Heads bent against the wind and eyes almost shut to keep out the blowing grit, the struggling group didn't notice the large, devastatingly heavy boulder that dug itself out of the ground nearby and flung itself over their heads.
"No!!" Yelled John, and he lunged for the boulder, batting away the enormous projectile with his own gust of weaker and less controlled winds. Several threads twanged…and snapped with sharp stings as he stretched.
"Idiot!" Shrieked Siren as the boulder wobbled clumsily in John's hands towards the DHD. She slapped the rock away, inches before it crushed the valuable device, sending it instead deep into the forest with a crumbling crash. "Do you not realize the punishment for interfering with a portal?" For a moment she raged with righteous fury, her winds that still pummeled the planet as intense, but no longer focused or controlled.
John cringed as she railed, but watched closely as the group in the meadow suddenly bolted, uninhibited, to the Stargate and pressed their backs against its solid bulk. How odd it was to see himself carried along like so much deadweight. He allowed a small smile in relief – they couldn't have chosen a better spot to shelter, for he could sense Siren's genuine fear in challenging the Stargate itself.
A sudden idea took hold. "I guess I am new here," he answered her with mocking deference. "You mean I shouldn't do… this?" With clumsy quickness, he sent his mind to the DHD and began to punch keys, hope soaring as they lit at the touch of his invisible fingers. Maybe she'd be too afraid of hurting the device to throw anything its way and stop him.
"You are new here," Siren whispered, deadly soft. She lashed out directly at John instead, the spears and knives of her mind raking across his fresh and unfinished consciousness with searing slashes.
John screamed, and the echo of his pain vibrated along the threads to his body on the ground…
Ronon and Teyla dropped Sheppard's body in a heap beneath the Stargate, then split smoothly again into the roles they habitually filled. Teyla hastily rechecked Sheppard's sopping and now-nearly useless bandages. Ronon stood protectively through the ring, watching for more flying dangers and leaning constantly into the wind that continued to prevent movement towards the DHD. He alone had finally noticed the flying boulder and its erratic disappearance. Had it not veered suddenly away, he'd been prepared to try to blast its bulk into smaller, and hopefully less dangerous, pieces.
McKay sat with his back against the ring itself, poking at his scanner. "This storm is no coincidence, something is going on up there and I'm betting Sheppard is right in the middle of it."
"We got a break we shouldn't have," Ronon growled in agreement, thinking of the boulder.
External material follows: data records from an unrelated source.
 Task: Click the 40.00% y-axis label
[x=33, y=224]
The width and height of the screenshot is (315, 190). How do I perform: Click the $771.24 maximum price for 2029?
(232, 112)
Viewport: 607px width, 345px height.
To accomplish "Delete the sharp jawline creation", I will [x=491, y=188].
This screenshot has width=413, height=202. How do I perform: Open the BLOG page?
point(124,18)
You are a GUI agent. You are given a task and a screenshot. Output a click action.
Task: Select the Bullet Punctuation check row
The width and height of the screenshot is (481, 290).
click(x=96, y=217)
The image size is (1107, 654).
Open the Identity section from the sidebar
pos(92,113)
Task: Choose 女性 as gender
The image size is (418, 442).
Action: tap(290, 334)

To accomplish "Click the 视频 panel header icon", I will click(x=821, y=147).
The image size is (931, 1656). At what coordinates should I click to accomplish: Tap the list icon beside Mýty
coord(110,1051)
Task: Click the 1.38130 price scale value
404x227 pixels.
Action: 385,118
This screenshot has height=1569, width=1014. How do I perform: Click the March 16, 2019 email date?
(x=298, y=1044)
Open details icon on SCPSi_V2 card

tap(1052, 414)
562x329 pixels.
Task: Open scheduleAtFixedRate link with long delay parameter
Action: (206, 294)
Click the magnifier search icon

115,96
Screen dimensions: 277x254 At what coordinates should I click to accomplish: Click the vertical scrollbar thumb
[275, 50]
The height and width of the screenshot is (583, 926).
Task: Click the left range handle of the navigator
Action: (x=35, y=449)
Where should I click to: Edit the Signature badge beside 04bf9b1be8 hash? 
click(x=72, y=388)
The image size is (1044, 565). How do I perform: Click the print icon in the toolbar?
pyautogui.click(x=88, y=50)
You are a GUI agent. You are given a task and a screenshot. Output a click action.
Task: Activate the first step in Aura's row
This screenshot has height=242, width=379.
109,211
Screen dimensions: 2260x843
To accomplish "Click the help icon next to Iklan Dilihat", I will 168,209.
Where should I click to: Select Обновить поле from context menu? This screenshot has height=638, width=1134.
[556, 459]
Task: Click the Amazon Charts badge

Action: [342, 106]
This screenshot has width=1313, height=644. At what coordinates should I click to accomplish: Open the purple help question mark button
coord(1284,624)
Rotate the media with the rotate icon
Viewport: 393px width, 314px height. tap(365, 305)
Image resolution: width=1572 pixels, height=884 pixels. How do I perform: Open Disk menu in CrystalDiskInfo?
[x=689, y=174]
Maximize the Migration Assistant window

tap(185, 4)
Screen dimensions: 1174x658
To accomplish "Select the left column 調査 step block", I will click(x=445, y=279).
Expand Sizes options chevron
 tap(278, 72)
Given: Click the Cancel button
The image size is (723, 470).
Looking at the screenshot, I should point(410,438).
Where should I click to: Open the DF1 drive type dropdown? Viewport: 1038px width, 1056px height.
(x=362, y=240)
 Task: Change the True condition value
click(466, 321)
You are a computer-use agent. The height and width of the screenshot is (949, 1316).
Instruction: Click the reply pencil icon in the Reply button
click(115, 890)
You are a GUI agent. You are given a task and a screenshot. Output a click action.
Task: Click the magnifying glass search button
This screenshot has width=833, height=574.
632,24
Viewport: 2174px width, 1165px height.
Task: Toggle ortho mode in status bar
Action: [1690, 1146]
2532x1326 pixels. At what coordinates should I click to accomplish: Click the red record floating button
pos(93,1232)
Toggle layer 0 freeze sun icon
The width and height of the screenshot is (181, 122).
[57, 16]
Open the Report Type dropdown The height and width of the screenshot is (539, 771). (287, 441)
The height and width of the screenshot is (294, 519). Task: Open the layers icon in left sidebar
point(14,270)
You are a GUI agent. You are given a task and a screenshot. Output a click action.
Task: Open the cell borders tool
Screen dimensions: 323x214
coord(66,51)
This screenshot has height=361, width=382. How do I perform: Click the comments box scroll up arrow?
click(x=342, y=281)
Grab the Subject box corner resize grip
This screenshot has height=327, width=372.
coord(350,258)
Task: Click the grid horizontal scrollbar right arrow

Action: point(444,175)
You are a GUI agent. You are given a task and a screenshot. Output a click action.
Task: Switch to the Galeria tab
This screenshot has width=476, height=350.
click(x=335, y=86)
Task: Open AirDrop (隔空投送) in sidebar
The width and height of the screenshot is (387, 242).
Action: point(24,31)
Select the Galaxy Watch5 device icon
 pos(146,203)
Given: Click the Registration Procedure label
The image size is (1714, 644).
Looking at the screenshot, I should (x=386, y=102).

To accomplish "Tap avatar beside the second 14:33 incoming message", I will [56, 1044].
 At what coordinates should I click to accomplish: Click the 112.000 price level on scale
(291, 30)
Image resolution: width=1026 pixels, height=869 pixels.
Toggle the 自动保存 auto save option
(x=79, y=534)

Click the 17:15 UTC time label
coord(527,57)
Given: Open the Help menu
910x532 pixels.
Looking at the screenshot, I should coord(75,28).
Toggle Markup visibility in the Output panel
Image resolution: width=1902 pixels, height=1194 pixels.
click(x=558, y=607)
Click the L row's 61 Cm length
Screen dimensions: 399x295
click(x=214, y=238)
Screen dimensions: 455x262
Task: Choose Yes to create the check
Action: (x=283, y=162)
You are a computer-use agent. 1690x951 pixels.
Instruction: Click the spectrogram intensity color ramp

Just as he finished the thought, the chevrons on the Stargate came to life of their own accord. First one, then another of the glowing coordinates locked into place, cheerful lights chasing around the otherwise dark metal. The team all turned towards the 'gate, startled, then Rodney let out a cheer.
"Yes! It's definitely Sheppard! Sheesh, how is he doing that and still hanging around in his body too? Ronon, get over here and…"
Sheppard's utterly still and seemingly lifeless body suddenly seized into rigid shudders, his back and thighs quivering as they arched off the ground. Teyla and McKay leaped to prevent the tremors from damaging the body further. Teyla crooned a ragged litany of reassurances.
The seizure and tremors ceased as abruptly as they started, returning him to lifeless flaccidity once again. McKay sat back cautiously, panting from the exertion and terror of the alarming episode. Teyla remained leaning heavily over John, also breathing rapidly and desperately caressing his shoulder. When she finally lifted her head, she met McKay's eyes.
"I guess, maybe, he wasn't supposed to do that." Rodney hypothesized uncomfortably, waving his hand over his head at the now quiet Stargate.